Alec Ounsworth (born December 1, 1977) is an American singer, songwriter, guitarist and frontman of indie rock band Clap Your Hands Say Yeah. He is also a member of The Pelican Picnic and Flashy Python. His first solo album, Mo Beauty was released October 20, 2009, on Anti- Records.

History

Ounsworth was born in Pennsylvania and grew up in Mount Airy, Philadelphia. Around his mid-teens, he started writing and recording music — a hobby that would stay near to him throughout his academic career at Connecticut College. In college, he shared a dorm room with Lee Sargent during their first year. They would both graduate in 2000.

Sargent, who had a special interest in Ounsworth's songs, contacted him in 2004 via Friendster about starting a band. After several contacts, Clap Your Hands Say Yeah was formed, and the band started playing live shows and recording demos.

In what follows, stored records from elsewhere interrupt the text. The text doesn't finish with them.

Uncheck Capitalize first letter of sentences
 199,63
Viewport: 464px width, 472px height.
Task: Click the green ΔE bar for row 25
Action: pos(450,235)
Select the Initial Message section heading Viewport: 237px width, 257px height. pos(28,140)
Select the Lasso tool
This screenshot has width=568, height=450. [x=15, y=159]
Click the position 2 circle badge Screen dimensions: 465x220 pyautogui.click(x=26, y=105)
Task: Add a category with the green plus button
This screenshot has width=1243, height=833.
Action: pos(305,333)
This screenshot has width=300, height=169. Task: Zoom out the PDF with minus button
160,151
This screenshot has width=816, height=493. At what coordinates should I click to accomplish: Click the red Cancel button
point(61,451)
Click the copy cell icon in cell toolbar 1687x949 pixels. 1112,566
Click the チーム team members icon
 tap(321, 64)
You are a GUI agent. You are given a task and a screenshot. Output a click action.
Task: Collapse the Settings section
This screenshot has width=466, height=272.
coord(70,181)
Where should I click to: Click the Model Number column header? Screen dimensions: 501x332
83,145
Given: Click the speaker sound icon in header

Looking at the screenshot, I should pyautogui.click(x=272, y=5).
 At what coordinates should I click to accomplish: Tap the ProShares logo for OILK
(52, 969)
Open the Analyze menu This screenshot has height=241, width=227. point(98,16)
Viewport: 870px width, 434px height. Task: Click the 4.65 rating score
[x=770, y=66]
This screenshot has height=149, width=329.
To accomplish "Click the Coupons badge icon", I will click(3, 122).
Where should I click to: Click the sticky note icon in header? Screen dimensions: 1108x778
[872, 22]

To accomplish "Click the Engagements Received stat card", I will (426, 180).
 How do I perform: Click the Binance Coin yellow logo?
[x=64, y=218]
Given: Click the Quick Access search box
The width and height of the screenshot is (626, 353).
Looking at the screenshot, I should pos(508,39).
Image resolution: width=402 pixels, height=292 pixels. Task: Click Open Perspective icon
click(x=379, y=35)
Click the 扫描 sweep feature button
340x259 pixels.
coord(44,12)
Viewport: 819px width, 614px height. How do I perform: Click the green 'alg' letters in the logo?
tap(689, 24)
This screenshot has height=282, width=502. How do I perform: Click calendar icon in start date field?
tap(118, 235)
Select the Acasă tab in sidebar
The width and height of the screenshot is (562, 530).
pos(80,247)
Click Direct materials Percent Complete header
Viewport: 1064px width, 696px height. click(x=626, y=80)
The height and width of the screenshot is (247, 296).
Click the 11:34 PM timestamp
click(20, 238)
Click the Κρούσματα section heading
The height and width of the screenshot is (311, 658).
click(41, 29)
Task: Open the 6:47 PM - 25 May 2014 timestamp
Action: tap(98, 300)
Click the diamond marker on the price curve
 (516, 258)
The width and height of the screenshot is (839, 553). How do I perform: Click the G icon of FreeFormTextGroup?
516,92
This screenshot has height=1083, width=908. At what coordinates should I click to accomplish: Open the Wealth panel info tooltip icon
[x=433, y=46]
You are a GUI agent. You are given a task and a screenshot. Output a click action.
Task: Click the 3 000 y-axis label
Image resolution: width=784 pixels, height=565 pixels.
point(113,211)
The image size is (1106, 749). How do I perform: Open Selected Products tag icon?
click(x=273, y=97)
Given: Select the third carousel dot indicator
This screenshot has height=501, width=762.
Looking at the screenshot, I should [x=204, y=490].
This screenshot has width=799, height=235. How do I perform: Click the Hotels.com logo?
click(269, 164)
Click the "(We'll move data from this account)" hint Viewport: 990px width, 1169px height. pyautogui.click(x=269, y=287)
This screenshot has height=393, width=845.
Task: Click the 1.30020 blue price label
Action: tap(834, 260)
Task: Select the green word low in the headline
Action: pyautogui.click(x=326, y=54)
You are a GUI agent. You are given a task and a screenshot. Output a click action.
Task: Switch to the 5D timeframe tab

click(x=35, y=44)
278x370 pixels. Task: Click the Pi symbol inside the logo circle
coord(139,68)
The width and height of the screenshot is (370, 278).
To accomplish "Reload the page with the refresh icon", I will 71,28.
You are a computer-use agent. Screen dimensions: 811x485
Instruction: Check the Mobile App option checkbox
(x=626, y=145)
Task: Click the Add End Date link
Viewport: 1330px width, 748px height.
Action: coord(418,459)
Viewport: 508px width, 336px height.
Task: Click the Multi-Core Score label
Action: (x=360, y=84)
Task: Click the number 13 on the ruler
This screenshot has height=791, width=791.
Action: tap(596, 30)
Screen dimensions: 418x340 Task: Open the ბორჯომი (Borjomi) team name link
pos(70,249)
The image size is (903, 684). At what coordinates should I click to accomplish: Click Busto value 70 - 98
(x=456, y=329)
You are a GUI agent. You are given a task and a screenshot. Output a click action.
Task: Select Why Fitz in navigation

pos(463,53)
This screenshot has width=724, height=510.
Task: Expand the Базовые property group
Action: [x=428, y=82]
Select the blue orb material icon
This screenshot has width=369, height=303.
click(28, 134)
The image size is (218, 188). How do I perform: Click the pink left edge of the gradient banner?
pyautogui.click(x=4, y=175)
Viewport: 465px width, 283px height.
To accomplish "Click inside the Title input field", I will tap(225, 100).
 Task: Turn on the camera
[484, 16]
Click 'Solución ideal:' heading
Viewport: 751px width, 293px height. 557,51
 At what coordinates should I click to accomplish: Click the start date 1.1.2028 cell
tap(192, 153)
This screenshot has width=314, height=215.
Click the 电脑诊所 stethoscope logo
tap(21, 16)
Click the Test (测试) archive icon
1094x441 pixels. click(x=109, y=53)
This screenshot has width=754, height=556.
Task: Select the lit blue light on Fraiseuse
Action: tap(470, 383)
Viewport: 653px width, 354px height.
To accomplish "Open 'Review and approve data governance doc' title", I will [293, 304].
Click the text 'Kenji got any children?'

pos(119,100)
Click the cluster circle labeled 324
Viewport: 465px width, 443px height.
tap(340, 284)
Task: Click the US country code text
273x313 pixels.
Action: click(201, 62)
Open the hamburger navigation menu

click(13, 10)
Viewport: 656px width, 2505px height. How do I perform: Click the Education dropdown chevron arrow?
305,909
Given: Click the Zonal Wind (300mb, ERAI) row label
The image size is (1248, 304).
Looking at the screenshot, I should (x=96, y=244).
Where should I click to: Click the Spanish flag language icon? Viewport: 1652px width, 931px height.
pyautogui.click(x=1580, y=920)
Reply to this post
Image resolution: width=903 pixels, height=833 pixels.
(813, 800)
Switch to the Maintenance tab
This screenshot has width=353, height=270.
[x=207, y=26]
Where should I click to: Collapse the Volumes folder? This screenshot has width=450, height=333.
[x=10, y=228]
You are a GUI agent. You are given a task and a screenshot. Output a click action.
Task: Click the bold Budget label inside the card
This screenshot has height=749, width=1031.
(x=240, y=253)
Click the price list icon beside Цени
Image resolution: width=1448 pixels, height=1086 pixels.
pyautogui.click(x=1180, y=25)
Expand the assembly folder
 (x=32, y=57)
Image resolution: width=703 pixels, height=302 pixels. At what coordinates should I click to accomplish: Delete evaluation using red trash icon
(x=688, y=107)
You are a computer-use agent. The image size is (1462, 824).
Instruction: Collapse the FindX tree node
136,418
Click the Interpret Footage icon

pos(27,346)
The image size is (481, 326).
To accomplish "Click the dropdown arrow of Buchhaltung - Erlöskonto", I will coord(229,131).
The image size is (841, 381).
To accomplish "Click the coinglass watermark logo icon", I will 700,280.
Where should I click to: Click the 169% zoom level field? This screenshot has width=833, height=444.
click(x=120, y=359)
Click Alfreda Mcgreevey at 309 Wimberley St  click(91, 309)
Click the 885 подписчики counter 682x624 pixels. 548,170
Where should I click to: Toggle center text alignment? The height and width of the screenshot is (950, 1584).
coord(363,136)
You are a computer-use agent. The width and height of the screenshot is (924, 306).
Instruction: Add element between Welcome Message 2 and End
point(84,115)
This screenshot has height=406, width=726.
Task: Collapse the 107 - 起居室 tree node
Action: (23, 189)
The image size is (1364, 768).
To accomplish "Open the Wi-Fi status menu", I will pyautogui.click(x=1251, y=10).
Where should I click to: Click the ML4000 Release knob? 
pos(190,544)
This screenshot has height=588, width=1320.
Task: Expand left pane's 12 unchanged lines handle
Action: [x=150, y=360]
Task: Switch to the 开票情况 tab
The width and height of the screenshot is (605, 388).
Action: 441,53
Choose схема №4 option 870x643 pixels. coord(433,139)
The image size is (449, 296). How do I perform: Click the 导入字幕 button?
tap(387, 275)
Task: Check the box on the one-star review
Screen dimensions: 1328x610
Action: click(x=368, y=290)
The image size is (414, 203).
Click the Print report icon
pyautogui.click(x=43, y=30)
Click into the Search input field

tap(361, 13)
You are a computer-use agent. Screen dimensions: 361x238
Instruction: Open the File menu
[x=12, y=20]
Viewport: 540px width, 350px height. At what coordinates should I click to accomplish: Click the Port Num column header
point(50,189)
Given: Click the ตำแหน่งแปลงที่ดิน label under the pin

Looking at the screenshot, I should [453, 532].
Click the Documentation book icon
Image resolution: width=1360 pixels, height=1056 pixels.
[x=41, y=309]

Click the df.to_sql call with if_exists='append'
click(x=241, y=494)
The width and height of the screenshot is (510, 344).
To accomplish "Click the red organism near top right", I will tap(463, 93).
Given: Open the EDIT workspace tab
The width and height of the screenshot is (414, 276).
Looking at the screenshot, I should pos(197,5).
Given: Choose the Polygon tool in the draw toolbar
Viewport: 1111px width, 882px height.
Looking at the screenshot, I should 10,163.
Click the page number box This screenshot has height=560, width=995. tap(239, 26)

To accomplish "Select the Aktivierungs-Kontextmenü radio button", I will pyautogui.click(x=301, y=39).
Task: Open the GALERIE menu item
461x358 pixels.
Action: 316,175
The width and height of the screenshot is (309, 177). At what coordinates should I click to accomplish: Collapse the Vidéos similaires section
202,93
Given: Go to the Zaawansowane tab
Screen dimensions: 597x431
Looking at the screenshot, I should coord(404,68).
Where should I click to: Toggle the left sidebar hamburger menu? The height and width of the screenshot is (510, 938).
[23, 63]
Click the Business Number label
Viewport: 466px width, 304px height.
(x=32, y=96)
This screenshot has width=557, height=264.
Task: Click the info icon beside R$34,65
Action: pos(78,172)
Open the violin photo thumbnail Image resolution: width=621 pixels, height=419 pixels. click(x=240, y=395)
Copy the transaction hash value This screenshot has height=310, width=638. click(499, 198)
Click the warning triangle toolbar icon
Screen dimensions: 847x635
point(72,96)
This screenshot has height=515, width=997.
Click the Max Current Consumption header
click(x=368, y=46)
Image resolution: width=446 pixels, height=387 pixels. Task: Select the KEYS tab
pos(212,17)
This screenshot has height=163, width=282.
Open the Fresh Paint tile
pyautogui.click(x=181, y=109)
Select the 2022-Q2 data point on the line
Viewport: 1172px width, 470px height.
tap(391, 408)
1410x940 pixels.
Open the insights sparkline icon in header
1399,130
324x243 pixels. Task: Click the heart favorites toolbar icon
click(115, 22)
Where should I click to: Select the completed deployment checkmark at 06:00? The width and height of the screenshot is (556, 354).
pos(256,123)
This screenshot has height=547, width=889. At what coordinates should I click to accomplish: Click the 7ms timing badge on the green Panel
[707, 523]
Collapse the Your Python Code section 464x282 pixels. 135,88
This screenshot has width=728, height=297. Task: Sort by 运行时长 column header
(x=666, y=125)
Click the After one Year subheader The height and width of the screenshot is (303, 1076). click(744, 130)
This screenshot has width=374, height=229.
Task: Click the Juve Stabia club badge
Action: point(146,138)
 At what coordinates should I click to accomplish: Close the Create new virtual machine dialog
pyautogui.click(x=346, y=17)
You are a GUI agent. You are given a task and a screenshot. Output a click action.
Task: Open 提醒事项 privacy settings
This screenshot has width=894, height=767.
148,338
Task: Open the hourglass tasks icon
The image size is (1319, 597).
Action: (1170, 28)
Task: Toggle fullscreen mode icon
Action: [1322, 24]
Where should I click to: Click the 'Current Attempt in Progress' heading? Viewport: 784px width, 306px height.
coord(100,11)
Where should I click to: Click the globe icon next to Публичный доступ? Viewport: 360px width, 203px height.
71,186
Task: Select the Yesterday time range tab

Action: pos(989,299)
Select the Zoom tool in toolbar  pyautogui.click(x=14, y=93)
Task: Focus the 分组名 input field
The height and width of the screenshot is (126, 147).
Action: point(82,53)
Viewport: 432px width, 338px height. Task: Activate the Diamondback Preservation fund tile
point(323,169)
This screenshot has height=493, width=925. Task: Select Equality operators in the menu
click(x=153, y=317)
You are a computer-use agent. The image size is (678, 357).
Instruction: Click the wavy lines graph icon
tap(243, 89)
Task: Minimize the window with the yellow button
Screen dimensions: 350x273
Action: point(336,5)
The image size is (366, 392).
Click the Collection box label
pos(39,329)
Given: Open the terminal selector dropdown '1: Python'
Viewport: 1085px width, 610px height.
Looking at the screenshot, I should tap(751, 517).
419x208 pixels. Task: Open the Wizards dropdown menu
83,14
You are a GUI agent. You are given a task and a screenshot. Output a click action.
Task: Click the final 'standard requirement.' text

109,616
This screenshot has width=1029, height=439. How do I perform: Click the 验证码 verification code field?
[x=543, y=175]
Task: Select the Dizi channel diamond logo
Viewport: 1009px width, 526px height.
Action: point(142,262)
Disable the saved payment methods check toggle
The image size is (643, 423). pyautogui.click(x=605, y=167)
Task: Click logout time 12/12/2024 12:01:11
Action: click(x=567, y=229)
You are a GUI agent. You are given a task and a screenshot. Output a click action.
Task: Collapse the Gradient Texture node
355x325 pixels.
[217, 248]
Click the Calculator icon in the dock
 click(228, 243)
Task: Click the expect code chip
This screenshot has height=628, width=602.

Prior to the success of Clap Your Hands Say Yeah, Ounsworth released several home demos of his work onto the internet, many of them being early versions of songs that Clap Your Hands Say Yeah would record. All ties between him and the files have been severed, as both flashypython.com and his MySpace page have been deleted. The files are still distributed among fans over the Internet.

Musical equipment

Ounsworth's collection of guitars includes two Fender Telecasters, a Fender Stratocaster, a Gibson Hummingbird, and a Gibson SG. He also has at least four acoustic guitars, two of which are made by Gibson. On April 4, 2007, he sported a Gibson Flying V guitar on Clap Your Hands Say Yeah's appearance on Late Night with Conan O'Brien.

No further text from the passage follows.